Technology used in 3D laser scanning is used to create 3D models, which are used across several industries and for all kinds of purposes. This technology has become more popular as it has provided more effective ways to create products, investigate crime scenes, support academic research, assist in clothing design and even benefit medical fields.
But, 3D scanners weren’t always so high tech. Like most technologies, this one has humble beginning and is still being developed to do truly remarkable things.
The First 3D Scanners
While we often think of 3D scanning as a new technology, it has actually been around for some time. The first of this technology was produced in the 1960s. However, the first attempts weren’t as high quality as today’s results, since they were produced with scanners that used cameras, lights and projectors.
This technology worked, but wasn’t the most effective way to get desired results. It took a lot of time to make sure scans were accurate, and the results weren’t as good as they could have been.
In 3D scanning’s early days, it was a technology that was only used by professionals and industry experts. It wasn’t something that many people had access to, so its uses were limited and it didn’t have a big impact on a wide variety of industries, like it does now that it is more fully developed.
Another problem was computer storage. At this time, computers that could store all the data required to execute 3D laser scanning weren’t commonplace, like they are today.
The Problem with the Contact Probe
When computers became more accessible, engineers recognised that there was potential to make 3D scanning much more effective. The first attempt to do this included a contact probe.
The contact probe is exactly what it sounds like: a probe that touches objects and surfaces to create a map. The object being scanned is held in place while the probe does its work with sensors on a long arm.
Contact 3D scanning is still used in some industries and does work well, but it takes a lot of time to produce a good image. It also requires contact, which isn’t ideal for scanning soft objects or people. Scanning very large areas with a contact probe is also very difficult. So, contact scanning isn’t ideal for all situations.
The Laser Solution
To solve the problems that come with the contact probe, professionals decided to use light, which was much faster than any probe could be, to scan objects. Another benefit that comes with using light to scan is that it can offer very precise results, especially for soft objects, which can’t be scanned accurately with a contact probe.
With this development came three different options, each of which has pros and cons.
With this option, the laser needs to be moved several times to scan an object using a single point of reference. This worked well because it was very similar to the contact probe, which had proven results, but was still slow.
Area scanning was another option for 3D laser scanning, but it wasn’t ideal because it is technically difficult to execute and the equipment needed isn’t readily available.
Stripe scanning uses a row of several points at the same time as the scanner moves over an object. This means it can very quickly produce a detailed and accurate scanned image.
Stripe scanning became the option experts focused on as they worked to develop modern 3D laser scanners. This method allowed scanners to move quickly, providing results faster and remain accurate, so scans were more relevant and effective.
3D scanning works by combining several scanned images together to create one image. In order to do this, advanced software is used to merge the images and take out duplicated data and extra pieces of data. This software can do all that and very quickly, so that 3D laser scanning is practical and efficient.

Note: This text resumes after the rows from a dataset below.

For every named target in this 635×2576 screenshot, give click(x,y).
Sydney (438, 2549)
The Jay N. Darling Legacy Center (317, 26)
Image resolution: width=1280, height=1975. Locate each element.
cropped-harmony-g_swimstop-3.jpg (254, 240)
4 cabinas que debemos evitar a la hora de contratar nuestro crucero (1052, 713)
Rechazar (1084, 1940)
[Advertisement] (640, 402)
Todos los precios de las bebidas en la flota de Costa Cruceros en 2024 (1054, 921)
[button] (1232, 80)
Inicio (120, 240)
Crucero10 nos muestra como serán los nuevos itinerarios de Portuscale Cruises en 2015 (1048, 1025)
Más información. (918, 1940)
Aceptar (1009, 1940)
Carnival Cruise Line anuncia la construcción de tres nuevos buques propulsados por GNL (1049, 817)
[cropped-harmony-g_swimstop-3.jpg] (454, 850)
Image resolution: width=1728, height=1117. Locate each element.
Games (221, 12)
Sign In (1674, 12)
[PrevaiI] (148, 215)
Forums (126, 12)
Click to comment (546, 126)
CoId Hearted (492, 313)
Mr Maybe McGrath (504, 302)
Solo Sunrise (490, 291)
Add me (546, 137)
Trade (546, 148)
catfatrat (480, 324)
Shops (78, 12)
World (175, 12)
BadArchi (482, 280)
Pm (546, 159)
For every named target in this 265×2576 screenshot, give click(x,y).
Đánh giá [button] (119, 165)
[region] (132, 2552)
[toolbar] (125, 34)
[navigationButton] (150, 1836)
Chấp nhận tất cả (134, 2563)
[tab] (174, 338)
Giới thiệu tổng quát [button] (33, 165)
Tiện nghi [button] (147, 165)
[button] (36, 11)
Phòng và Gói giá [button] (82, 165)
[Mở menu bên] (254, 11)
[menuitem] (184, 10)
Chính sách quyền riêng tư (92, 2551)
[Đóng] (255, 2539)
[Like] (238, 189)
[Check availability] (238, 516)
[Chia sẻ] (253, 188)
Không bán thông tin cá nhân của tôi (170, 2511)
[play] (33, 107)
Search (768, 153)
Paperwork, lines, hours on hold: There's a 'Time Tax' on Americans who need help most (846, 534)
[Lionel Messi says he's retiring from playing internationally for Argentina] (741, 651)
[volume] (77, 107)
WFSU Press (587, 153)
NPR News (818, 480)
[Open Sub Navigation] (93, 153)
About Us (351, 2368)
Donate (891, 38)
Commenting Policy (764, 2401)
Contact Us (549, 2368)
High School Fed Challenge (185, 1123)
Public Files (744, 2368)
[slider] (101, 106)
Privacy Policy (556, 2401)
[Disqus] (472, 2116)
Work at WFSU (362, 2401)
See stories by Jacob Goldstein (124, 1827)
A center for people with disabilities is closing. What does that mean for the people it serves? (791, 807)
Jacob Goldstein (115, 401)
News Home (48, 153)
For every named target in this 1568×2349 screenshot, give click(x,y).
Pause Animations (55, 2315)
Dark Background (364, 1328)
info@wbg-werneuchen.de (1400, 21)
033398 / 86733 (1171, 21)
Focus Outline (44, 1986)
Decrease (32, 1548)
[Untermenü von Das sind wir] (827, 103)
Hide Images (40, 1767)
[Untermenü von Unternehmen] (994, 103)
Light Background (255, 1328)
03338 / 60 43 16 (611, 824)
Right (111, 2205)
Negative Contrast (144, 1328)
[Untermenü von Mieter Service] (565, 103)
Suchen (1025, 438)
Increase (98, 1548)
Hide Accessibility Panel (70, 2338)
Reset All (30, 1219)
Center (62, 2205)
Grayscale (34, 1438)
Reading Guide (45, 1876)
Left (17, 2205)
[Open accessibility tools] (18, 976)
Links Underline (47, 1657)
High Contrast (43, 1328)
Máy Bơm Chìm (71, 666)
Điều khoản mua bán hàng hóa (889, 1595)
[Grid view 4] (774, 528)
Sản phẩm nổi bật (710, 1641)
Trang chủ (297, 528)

Historical Uses of 3D Laser Scanning
One of the very first uses for 3D laser scanning was to create images of faces to be used in animation during the 1980s. This was done with a head scanner that captured the details and shape of someone’s head while duplicating things like spacing between eyes and the length of the nose.
But, head scanners were just that, limited to being able scan a person’s head. So, in the 1990s, the industry had developed full body scanners, which would create 3D images of a person’s body.
Then, in 1994, scanners that mapped objects and all their specific details were invented. These scanners took images of objects, rather than people, so had different applications in all kinds of industries.
Modern Uses for 3D Laser Scanners
Today, 3D laser scanning has been nearly perfected, making it a technology that is readily accessible, easier to use and more effective. It is used in all kinds of fields, making research, digital reproduction of objects and even exploration of areas easier.
Just a few applications for 3D laser scanners include:
- Crime Scene Investigation
- Documentation of Historical Sites
- Archaeological Research
- Film Production
- Civil Engineering
- Highway Surveying
- Building Evaluations
- Utility Mapping
- Coastal Monitoring
- Designing Medical Tools
Recently, handheld 3D scanners have hit the market, making this technology available to hobbyists. These can produce digital images of just about anything and some can even assist with 3D printing, so users can create a replica of almost any object they want.
In fact, some experts believe that 3D laser scanning is the technology that will make 3D printing more practical. Since the idea behind 3D printing is that you can create or duplicate anything, smaller, more convenient scanners could make 3D printing much more common.
While 3D laser scanning has come a long way, there’s no doubt that the technology will continue to be developed and become more commonplace, effective and efficient. As this happens, all kinds of industries will benefit.